Task goal:
Return all lines of the data in which the string "text" occurs.

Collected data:
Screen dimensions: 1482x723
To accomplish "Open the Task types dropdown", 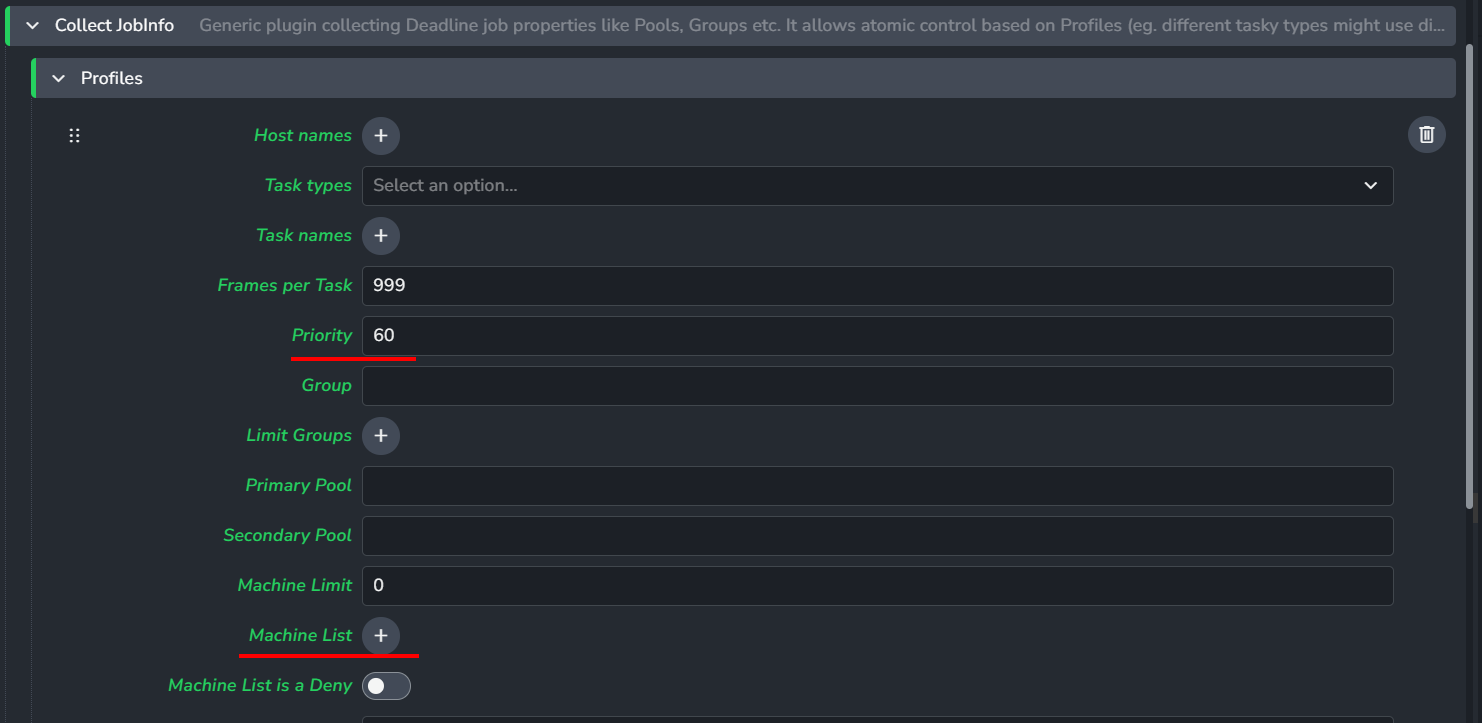I will (877, 186).
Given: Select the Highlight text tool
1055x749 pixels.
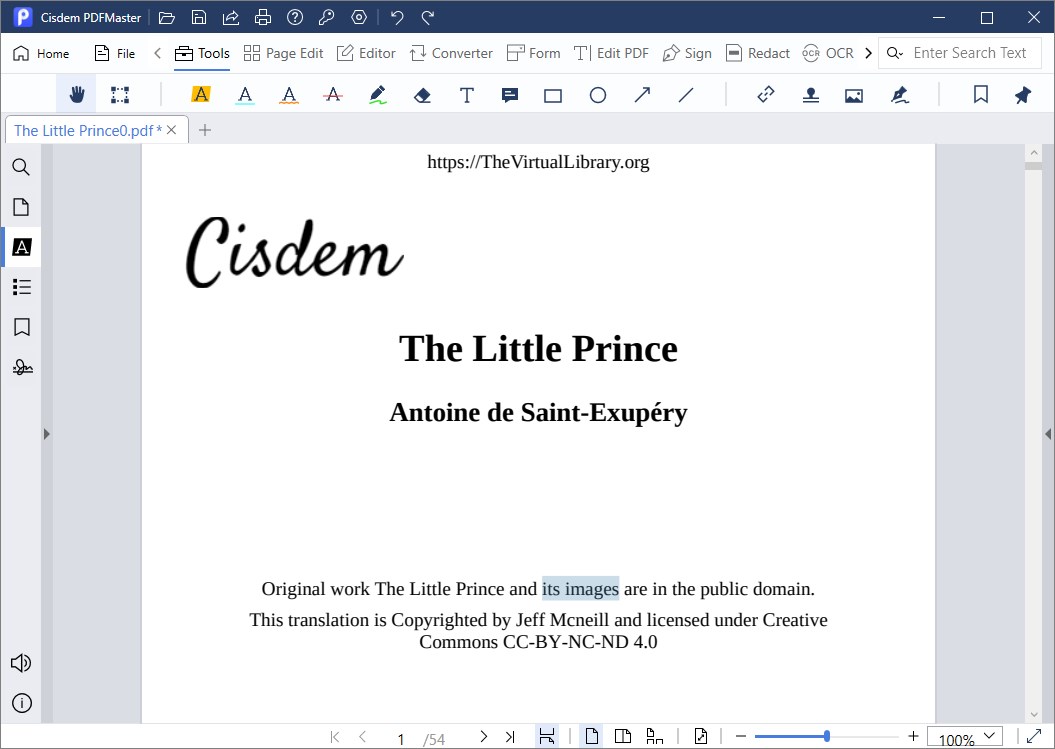Looking at the screenshot, I should (201, 95).
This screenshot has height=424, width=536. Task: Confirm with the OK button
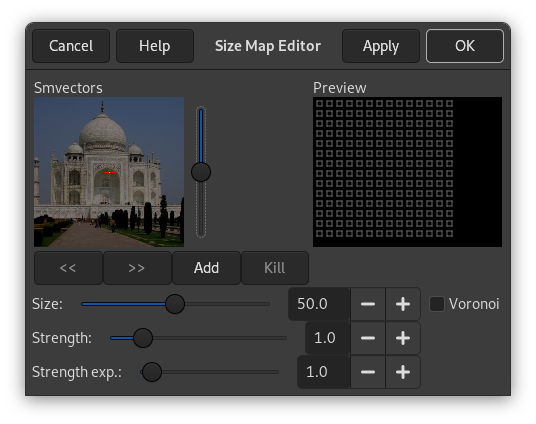click(465, 46)
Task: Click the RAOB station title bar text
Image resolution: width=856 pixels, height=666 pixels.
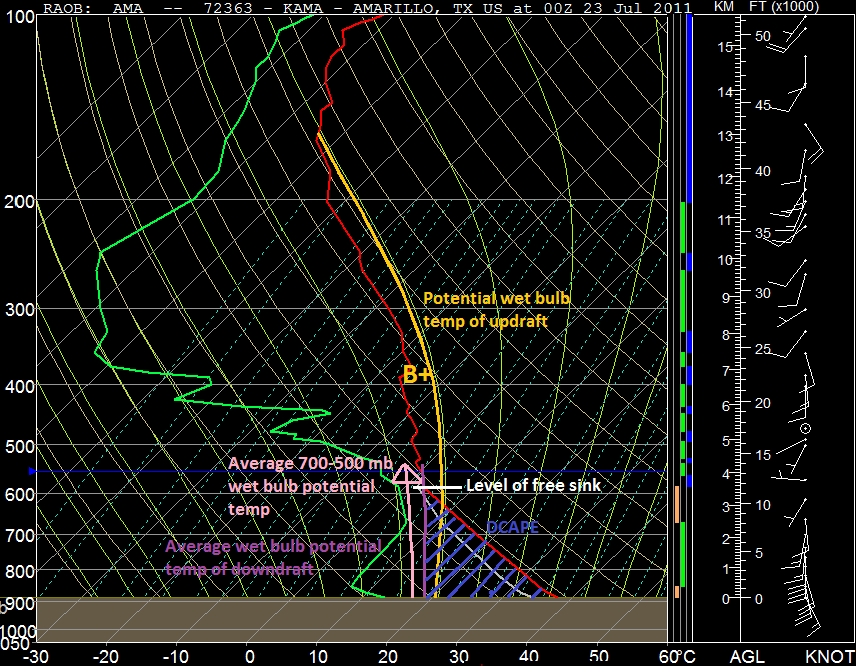Action: [300, 8]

Task answer:
Given: Select the Highlight text tool
Task: Click the RAOB station title bar text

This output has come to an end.